Par Sasi Somu
Du 6 au 28 novembre 2020
De tous temps, l’arbre, ce mystère en pleine lumière, a fasciné les photographes.
De la ferveur naturaliste de Ansel Adams qui nous a laissé des centaines de clichés réalisés à partir des années 30 dans les grands parcs nationaux americains, à la photographe Beth Moon qui a parcouru le globe a la recherche des plus vieux arbres de la planète jusqu’au maniérisme symbolique de l’israélienne Tal Shochat qui nettoie les branches d’arbres fruitiers avant de les
immortaliser sur fonds de tissu noir, l’arbre reste un des sujets de prédilection des artistes.
Cette obsession pour ces créatures génératrices de vie qui frôlent l’immortalité et nous relient au ciel s’accompagne d’un sentiment mêlé de perte et de désir de pureté originelle. L’arbre, cet être sacré nous remet en contact avec le meilleur de nous mêmes.
Les protagonistes de l’exposition de Sasi Somu au Centre d’ Art en ce mois de novembre, ce ne sont pas les arbres tout court – ce sont les arbres d’Auroville.

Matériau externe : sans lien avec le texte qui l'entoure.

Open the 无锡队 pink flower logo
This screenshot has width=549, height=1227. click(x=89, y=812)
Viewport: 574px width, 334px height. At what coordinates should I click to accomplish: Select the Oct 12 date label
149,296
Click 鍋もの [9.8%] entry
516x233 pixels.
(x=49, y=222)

“Il y a cinquante ans, à la naissance d’Auroville, c’était un désert, il n’y avait pas un arbre dans les environs – explique Sasi- les premiers habitants les ont plantés. Ils ont exactement le même âge que la ville et se sont developpés en meme temps qu’elle. Ils en sont donc les témoins privilégiés.”

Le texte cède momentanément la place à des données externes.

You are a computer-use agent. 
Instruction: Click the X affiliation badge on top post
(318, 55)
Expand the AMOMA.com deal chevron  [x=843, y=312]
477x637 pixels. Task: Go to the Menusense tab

Et c’est aussi un témoignage que nous offre ici le photographe, dont le regard nous rend, nous spectateurs, à notre tour, témoins.

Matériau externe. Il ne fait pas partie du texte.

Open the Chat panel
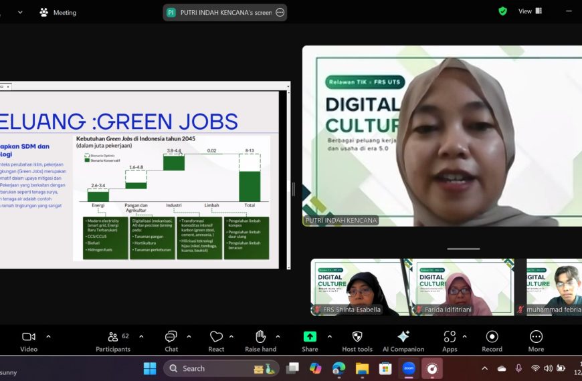This screenshot has width=582, height=381. (171, 341)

“Et s’ils pouvaient parler…”
Ce que font les images de Sasi, c’est donner la parole aux arbres.
Depuis des années il les photographie inlassablement sous tous les angles, alternant les saisons, les heures du jour, les variations de la lumière, explorant textures, motifs, contrastes.
Cette exposition, pourrait on dire, est un arrêt sur images dans un processus aux possibilités créatives inépuisables. “Ce travail n’est pas fini, et ne le sera jamais. Chaque découverte mène à une autre et engendre des connexions aussi complexes que la structure des branches, des racines, du feuillage .”
Ce qui intéresse en particulier le photographe, c’est la relation de l’arbre avec l’environnement, dans quelle mesure la physionomie d’un paysage, son atmosphère, sont modelées par sa présence.
“ C’est pour cette raison que je n’utilise pas de cadre, cela produit une séparation. La photo est un instant dans un récit qui se déroule. Il y a un avant, il y a un après, et tout se qui se passe autour d’une image qui n’est pas isolée reste subtilement perceptible.”
Dans cette optique, Sasi décale les frontières du visible, découpant ses images en fragments dont chacun est en soi une composition abstraite. Les éléments des polyptiques ainsi crées peuvent être distanciés. L’espace, comme en musique un silence ou un souffle, en générant rythme et tension, souligne la plasticité de la composition.
Le sentiment de liberté et de respect qui permée ces images nait cependant de choix stylistiques rigoureux. Le choix de la photographie analogique, du noir et blanc.
Analogie est le mot clé de cette exposition.
Analogie entre le long travail du photographe de l’ère pré-digitale et le patient développement du systeme végétal, les prises de vue puis les phases compliquées des processus chimiques, le facteur temps, le passage du film au papier, du négatif au positif, le rôle de la lumière dans le développement, la photosynthèse.
Analogie revendiquée jusqu’à l’osmose entre la photographie classique et l’arbre. Envers l’une et l’autre: une déclaration d’amour.